Dans un paysage cinématographique souvent en quête d’artifices, Vingt Dieux se démarque par son approche authentique et terre à terre. Louise Courvoisier signe ici un film qui sent la sueur, la terre humide et la bière tiède des bals de province. Son héros, Totone, est un jeune homme prisonnier d’un quotidien où se mêlent foires agricoles, stock-car et amitiés viriles. À la mort de son père, il se lance dans un concours agricole, cherchant un but dans un monde où les émotions s’expriment davantage par les actes que par les mots.
L’une des grandes réussites du film est son ancrage territorial : le Jura est filmé avec une justesse rare, ni sublimé, ni dégradé. La photographie d’Elio Balézeaux capture la rudesse de ce décor rural avec une lumière brute qui évite le piège du folklore. Le travail du son est tout aussi réussi, renforçant l’immersion en mettant en valeur le bruit des moteurs, le cliquetis des bouteilles et le silence pesant des non-dits.

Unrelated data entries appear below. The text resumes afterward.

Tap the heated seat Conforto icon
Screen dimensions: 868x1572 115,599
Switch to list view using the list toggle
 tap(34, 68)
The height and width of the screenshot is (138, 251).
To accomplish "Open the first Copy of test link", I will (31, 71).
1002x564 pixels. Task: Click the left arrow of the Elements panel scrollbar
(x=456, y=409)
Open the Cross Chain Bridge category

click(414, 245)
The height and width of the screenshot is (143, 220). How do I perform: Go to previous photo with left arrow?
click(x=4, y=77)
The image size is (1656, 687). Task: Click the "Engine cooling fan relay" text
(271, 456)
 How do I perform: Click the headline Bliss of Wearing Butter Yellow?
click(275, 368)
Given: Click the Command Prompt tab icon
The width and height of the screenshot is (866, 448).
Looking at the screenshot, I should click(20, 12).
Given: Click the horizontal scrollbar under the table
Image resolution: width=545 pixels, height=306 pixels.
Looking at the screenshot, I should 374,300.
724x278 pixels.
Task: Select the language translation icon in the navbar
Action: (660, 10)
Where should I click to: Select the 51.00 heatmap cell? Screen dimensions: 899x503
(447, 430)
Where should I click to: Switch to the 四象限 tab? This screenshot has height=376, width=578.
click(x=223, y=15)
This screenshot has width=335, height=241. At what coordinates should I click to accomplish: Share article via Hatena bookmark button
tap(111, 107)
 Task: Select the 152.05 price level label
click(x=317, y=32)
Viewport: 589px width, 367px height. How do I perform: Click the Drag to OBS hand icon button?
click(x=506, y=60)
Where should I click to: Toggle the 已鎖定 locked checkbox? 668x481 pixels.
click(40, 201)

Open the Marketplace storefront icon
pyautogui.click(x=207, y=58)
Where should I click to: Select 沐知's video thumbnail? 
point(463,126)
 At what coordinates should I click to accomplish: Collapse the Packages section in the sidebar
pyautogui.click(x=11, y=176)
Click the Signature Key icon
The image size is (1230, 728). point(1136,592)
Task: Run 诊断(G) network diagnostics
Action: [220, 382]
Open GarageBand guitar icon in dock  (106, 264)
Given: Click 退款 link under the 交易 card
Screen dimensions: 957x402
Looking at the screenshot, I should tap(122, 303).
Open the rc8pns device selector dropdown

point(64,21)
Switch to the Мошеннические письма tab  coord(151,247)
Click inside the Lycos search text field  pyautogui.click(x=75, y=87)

Clément Faveau incarne Totone avec une retenue qui sied bien au personnage. Il donne à voir un jeune homme à la fois frondeur et déboussolé, dont les émotions transparaissent davantage dans son regard que dans ses dialogues, souvent lapidaires. Les seconds rôles, en revanche, sont plus inégaux. Si Maïwène Barthelemy parvient à exister en apportant une touche de douceur à ce monde rugueux, d’autres personnages, notamment ceux du cercle amical de Totone, manquent de relief et d’évolution.
Si Vingt Dieux réussit à imposer son atmosphère et sa sincérité, il souffre parfois d’un rythme inégal. Certains passages, notamment ceux liés au concours agricole, auraient mérité plus de tension dramatique. Le film semble hésiter entre la chronique sociale et le drame initiatique, sans jamais choisir pleinement son camp. Cette hésitation nuit à l’impact émotionnel de l’ensemble, qui peine à atteindre un véritable crescendo.
On appréciera néanmoins le refus de tout didactisme : ici, pas de grandes déclarations ni d’explications superflues. Courvoisier laisse ses personnages évoluer dans un cadre où les valeurs se transmettent plus par l’exemple que par les mots. Cet équilibre subtil entre rudesse et humanité confère au film une personnalité marquée, même si l’on aurait aimé qu’il pousse certaines idées un peu plus loin.
Au final, Vingt Dieux est une œuvre qui séduit par son regard honnête et par son attachement à une réalité souvent oubliée du cinéma français. C’est un film sincère, parfois maladroit, qui manque par moments d’intensité mais qui réussit à capturer une atmosphère et des émotions justes.